* [SELECTED TEXT]:

Putting together a merger between a Roman Catholic hospital and a secular hospital is tough, and it just got a little tougher because of actions by two diametrically opposed interest groups. One group wants reproductive services preserved at the secular hospital, and the other wants to make it harder for those services to remain.
A women's legal advocacy group is distributing a how-to guide to help communities use charitable-assets laws to challenge mergers between Catholic and non-Catholic hospitals when those mergers threaten women's reproductive services.
The National Women's Law Center in Washington published the report last month, timely because U.S. Catholic bishops recently took action to tighten church rules on deals between Catholic and non-Catholic hospitals.
The National Conference of Catholic Bishops, at a mid-June meeting in Atlanta, voted to revise church rules in such a way that it could become more difficult to preserve women's services, mainly elective sterilization, in deals between Catholic and non-Catholic hospitals (June 18, p. 6).
"What we're concerned (about) is the impact of this clarification (by the bishops) on healthcare providers that are trying to continue to provide quality and accessible healthcare services to women," said Elena Cohen, senior counsel at the law center, a not-for-profit group that works to protect women's legal rights. "Any message that calls their ability into question is a concern for us."
Because of the bishops' changes, Catholic hospitals can no longer cite duress, such as losing money or losing a facility, as justification for continuing to offer elective sterilization in the hospital after they partner with a non-Catholic hospital.
The women's law center report focuses on charitable assets laws. The laws are an increasingly popular tool that state attorneys general-often spurred by community groups-have successfully used to challenge the mergers and the business decisions of not-for-profit hospitals. The hospitals, as charitable institutions that accept private donations, enjoy state and local tax breaks (Jan. 29, p. 22).
The business of healthcare was a prominent topic on the agenda at last month's summer meeting of the National Association of Attorneys General in Burlington, Vt.
The women's law center report urges community advocates to make the case that a secular hospital's agreement to follow Roman Catholic Church rules and limit women's reproductive services might constitute an illegal change in the hospital's charitable missions.
The report says charitable institutions have a duty to uphold their charitable missions because of their special legal status.
Michael Peregrine, a tax lawyer with Gardner, Carton & Douglas in Chicago, called the law center report a well-considered and thoughtful "road map for how to try and blow up a merger based on nonprofit and charitable trust laws."
The recent action by the bishops could force many of these Catholic-with-non-Catholic partnerships back into the limelight.
The bishops' revisions to the Ethical and Religious Directives for Catholic Health Care Services, which is a set of moral guidelines for Catholic healthcare providers, require that such partnerships be reviewed to make sure they are in line with Catholic teachings.
"For the lawyers, the consultants, it's probably good news because it creates more change and more work," said Paul DeMuro, a healthcare attorney at Latham & Watkins in San Francisco.
Review and approval of these partnerships is left to local bishops, and that can account for why some partnerships are allowed in some areas of the country but not in others, DeMuro said.
The bishops' revisions require that a Catholic partner distance itself further from the governance, management and finances of objectionable services in a hospital partnership, such as elective sterilization. Church rules prohibit elective sterilization.

* [EXERCISE TASKS]:
- 1) Name every city mentioned in the article on Catholic and secular hospital mergers.
- 2) From the article on Catholic and secular hospital mergers, copy the passage starting with "Putting together a" and going on through "women's reproductive services.".

* [LISTED RECORDS]:

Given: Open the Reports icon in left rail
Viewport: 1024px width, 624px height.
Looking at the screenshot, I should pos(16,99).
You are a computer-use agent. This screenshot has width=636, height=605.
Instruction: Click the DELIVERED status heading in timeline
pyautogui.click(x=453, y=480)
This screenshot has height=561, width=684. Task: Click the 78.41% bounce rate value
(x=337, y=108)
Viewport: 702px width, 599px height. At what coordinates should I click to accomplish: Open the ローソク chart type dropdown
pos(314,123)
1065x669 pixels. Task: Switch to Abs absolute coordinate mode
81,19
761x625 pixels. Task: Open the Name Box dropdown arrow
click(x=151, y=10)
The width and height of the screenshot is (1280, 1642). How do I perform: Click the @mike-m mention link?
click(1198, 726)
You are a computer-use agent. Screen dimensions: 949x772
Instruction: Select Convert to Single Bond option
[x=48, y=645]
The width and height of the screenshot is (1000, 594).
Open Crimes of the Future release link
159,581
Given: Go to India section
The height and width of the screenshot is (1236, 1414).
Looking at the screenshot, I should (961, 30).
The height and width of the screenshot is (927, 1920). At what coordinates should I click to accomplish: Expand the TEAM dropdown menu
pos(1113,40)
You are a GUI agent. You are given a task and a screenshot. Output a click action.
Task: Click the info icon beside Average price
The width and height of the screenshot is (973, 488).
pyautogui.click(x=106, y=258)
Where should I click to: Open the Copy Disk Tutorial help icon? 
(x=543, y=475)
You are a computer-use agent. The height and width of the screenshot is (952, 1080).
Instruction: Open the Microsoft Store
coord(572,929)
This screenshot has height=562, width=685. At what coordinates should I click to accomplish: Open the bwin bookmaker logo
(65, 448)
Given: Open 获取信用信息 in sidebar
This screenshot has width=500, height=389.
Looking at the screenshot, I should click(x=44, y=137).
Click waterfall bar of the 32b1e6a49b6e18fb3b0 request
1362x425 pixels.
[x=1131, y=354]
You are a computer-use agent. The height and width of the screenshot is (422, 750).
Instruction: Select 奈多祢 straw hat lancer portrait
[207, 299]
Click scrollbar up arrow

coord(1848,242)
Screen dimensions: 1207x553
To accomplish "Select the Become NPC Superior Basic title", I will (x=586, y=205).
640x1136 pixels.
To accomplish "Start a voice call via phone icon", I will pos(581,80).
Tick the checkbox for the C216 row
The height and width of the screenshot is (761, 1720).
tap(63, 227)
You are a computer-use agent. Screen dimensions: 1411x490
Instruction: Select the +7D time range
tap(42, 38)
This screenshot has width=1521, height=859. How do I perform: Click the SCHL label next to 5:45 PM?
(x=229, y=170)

* [ANSWERS FOR THE TASKS]:
- 1) Washington, Atlanta, Burlington (Vt.), Chicago, San Francisco

- 2)
Putting together a merger between a Roman Catholic hospital and a secular hospital is tough, and it just got a little tougher because of actions by two diametrically opposed interest groups. One group wants reproductive services preserved at the secular hospital, and the other wants to make it harder for those services to remain.
A women's legal advocacy group is distributing a how-to guide to help communities use charitable-assets laws to challenge mergers between Catholic and non-Catholic hospitals when those mergers threaten women's reproductive services.